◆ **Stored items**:
============================================================

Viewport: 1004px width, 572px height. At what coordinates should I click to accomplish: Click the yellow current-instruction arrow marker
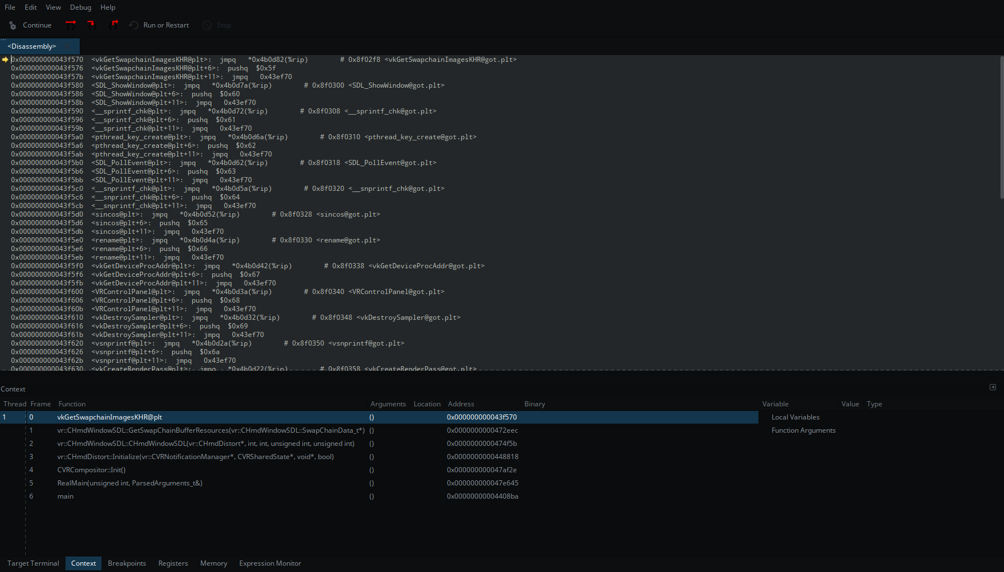click(5, 59)
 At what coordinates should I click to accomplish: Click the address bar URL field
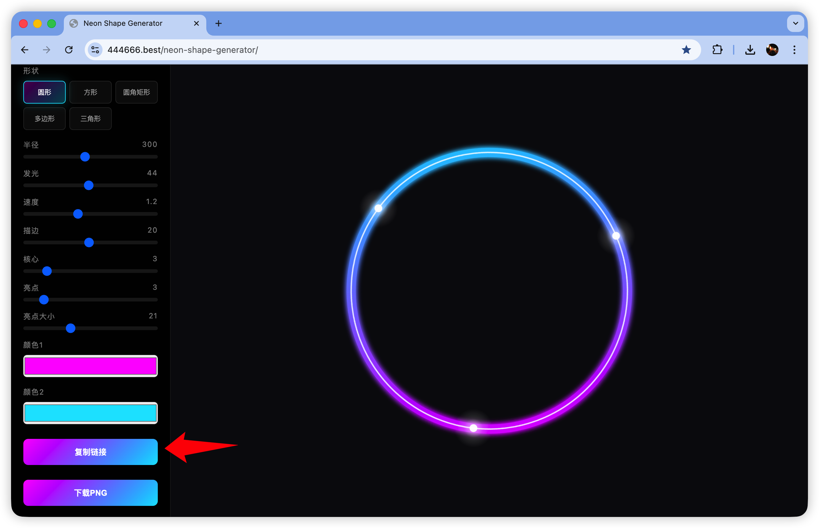[377, 50]
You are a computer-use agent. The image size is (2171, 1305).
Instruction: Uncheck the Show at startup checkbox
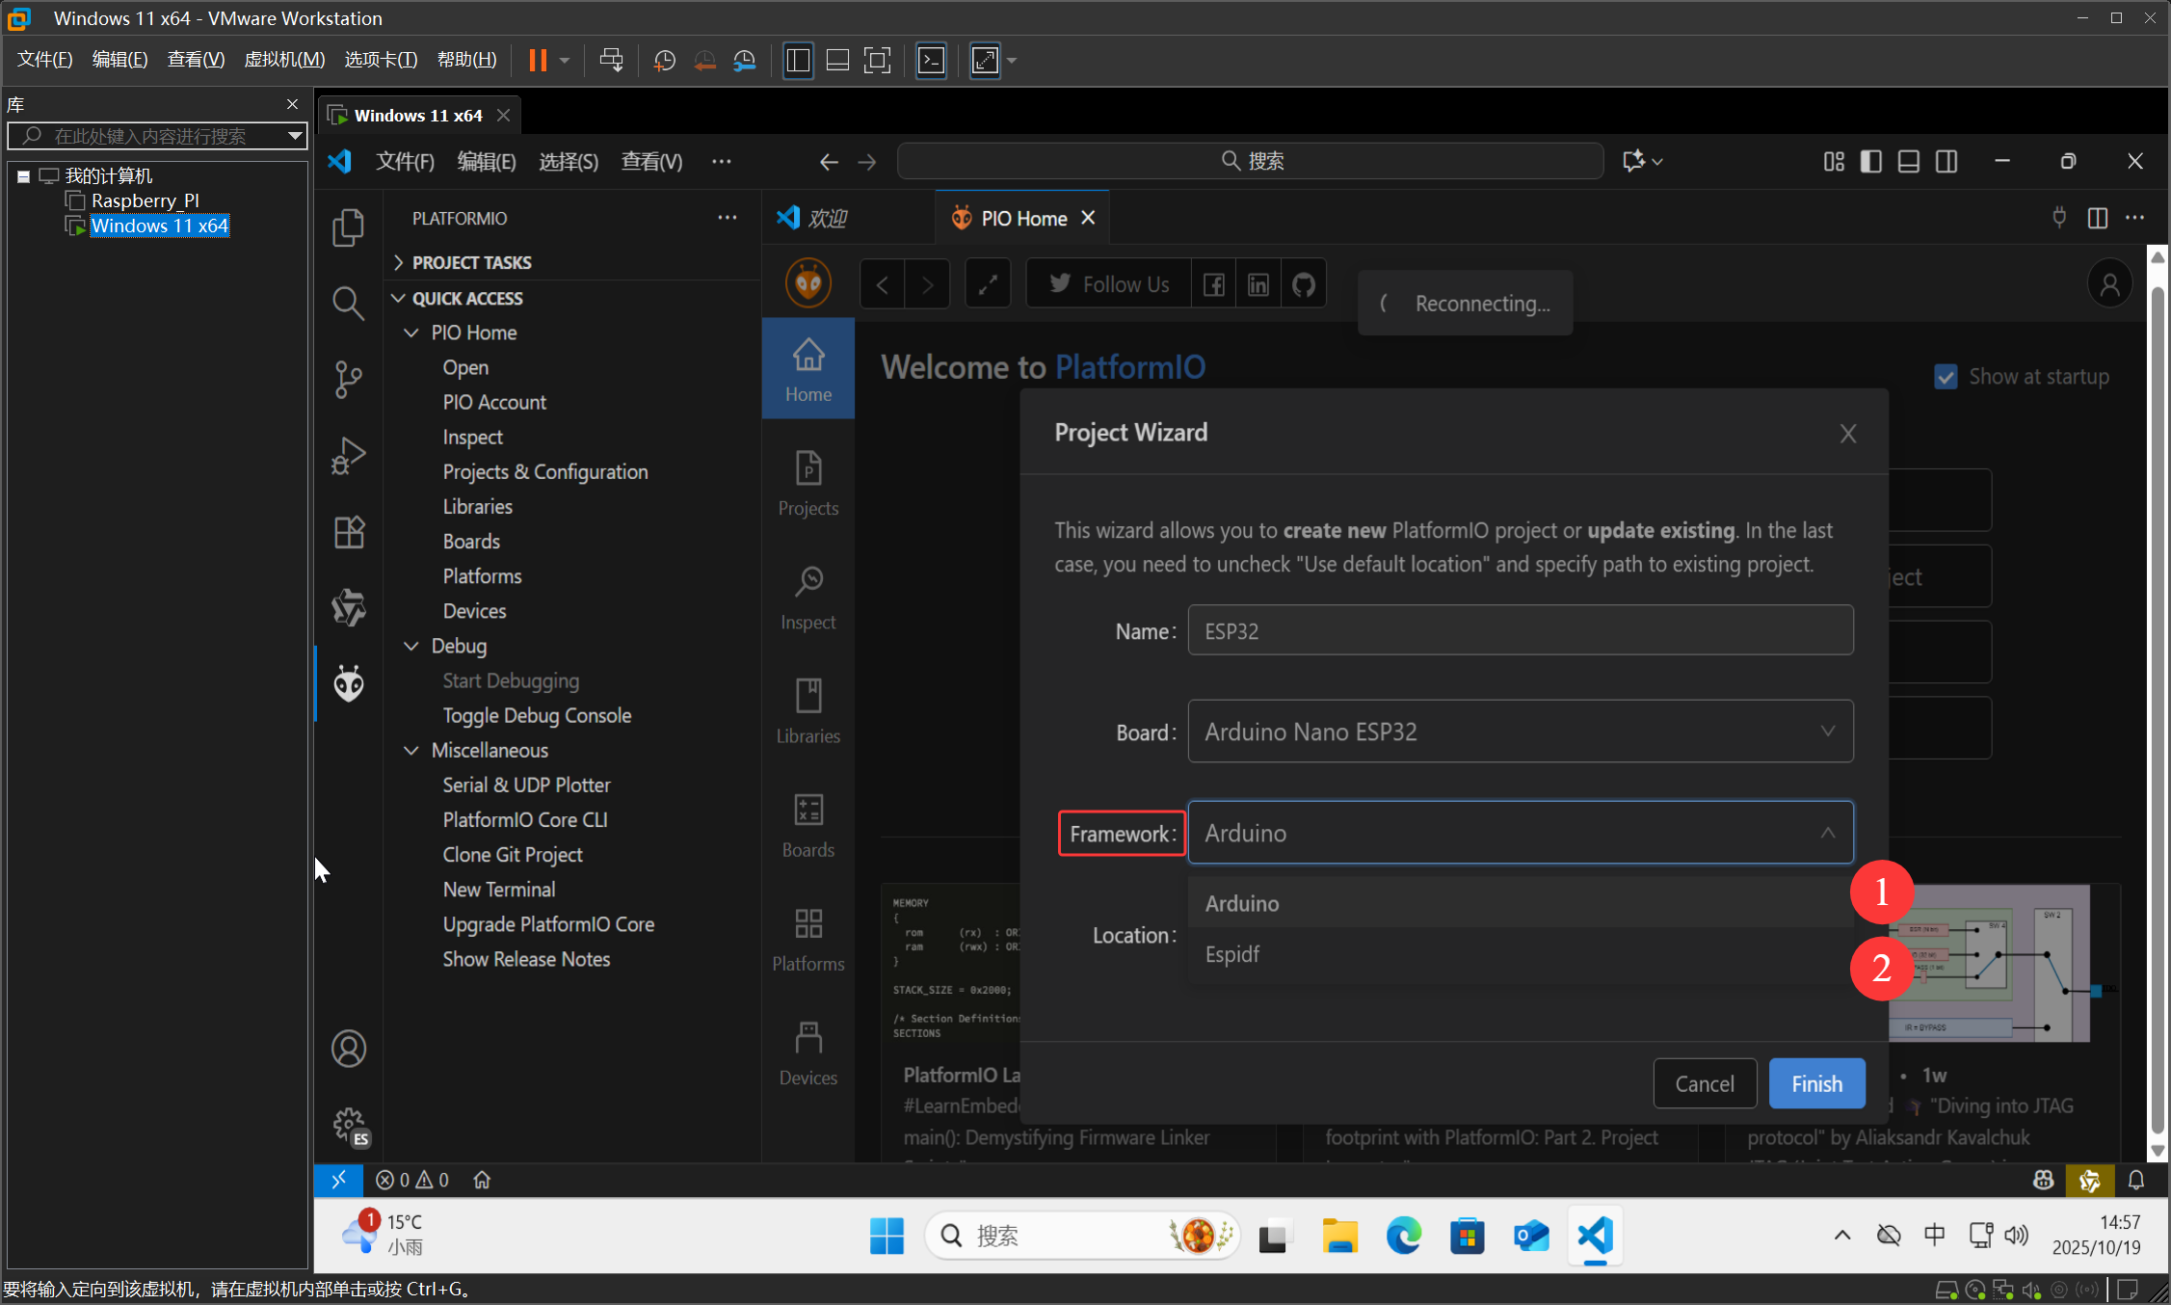tap(1947, 376)
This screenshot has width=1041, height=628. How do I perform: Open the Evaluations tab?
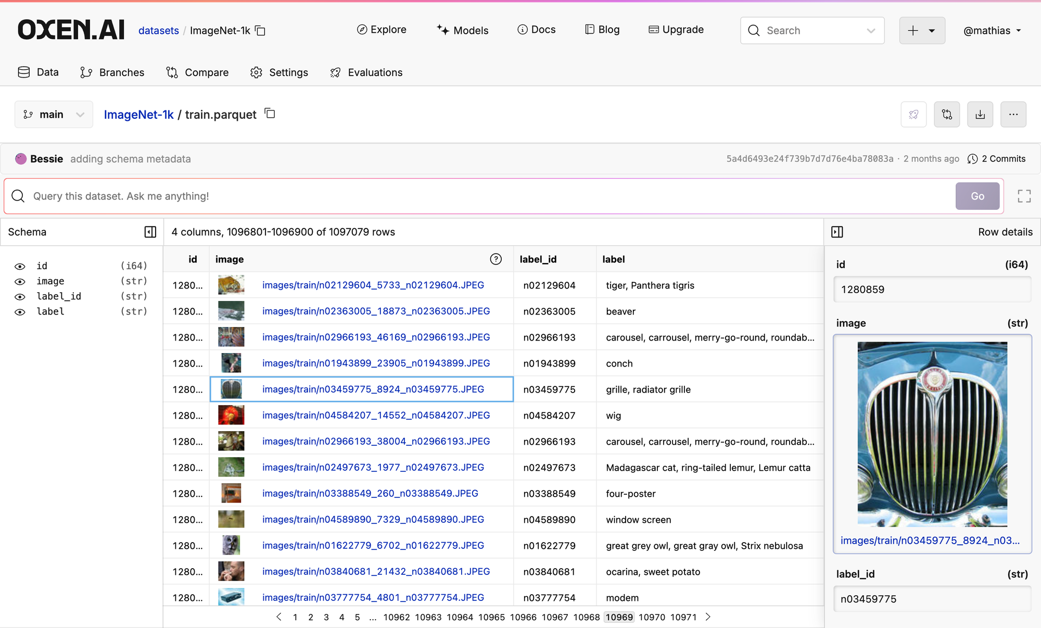click(x=366, y=72)
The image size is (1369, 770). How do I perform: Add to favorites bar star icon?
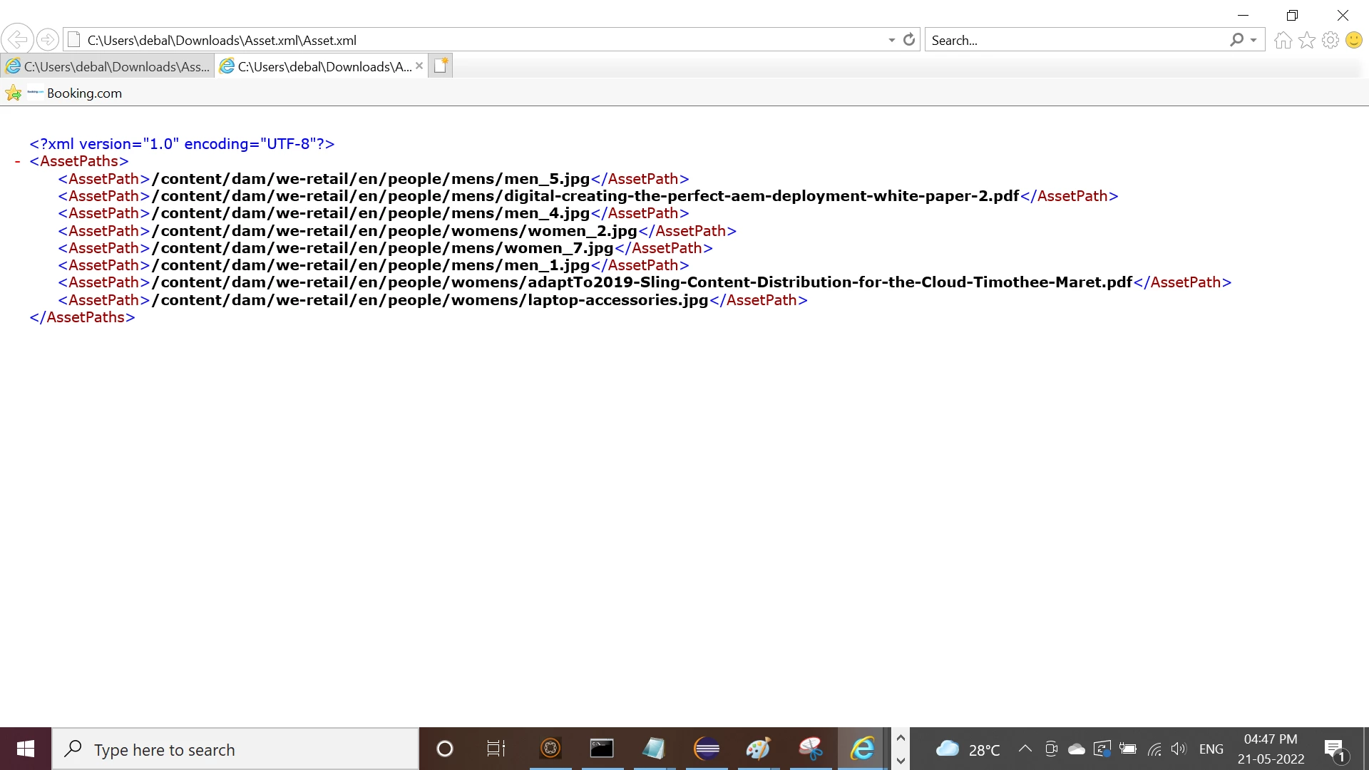tap(13, 93)
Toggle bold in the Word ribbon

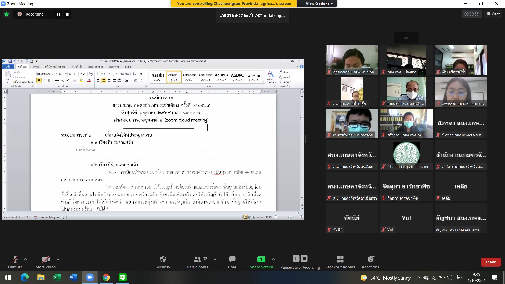point(39,80)
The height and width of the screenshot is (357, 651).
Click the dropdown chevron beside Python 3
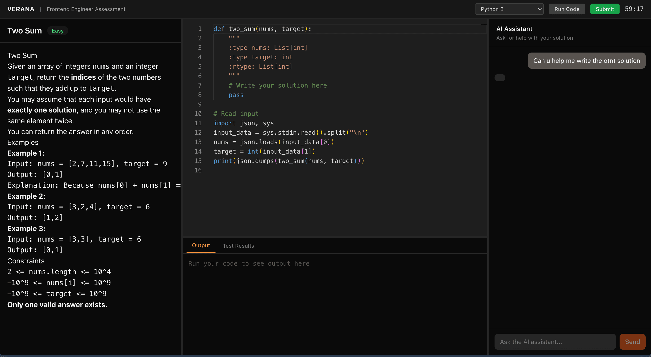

============================================================

In the answer, the data should reappear exactly, with no pictures.

Viewport: 1004px width, 572px height. At what coordinates should I click to accomplish: Click the yellow current-instruction arrow marker
click(5, 59)
 At what coordinates should I click to accomplish: Click the address bar URL field
[377, 50]
You are a computer-use agent. The image size is (2171, 1305).
Instruction: Uncheck the Show at startup checkbox
tap(1947, 376)
This screenshot has width=1041, height=628. How do I perform: Open the Evaluations tab?
click(x=366, y=72)
The image size is (1369, 770). How do I perform: Add to favorites bar star icon?
tap(13, 93)
Toggle bold in the Word ribbon

point(39,80)
The height and width of the screenshot is (357, 651).
Click the dropdown chevron beside Python 3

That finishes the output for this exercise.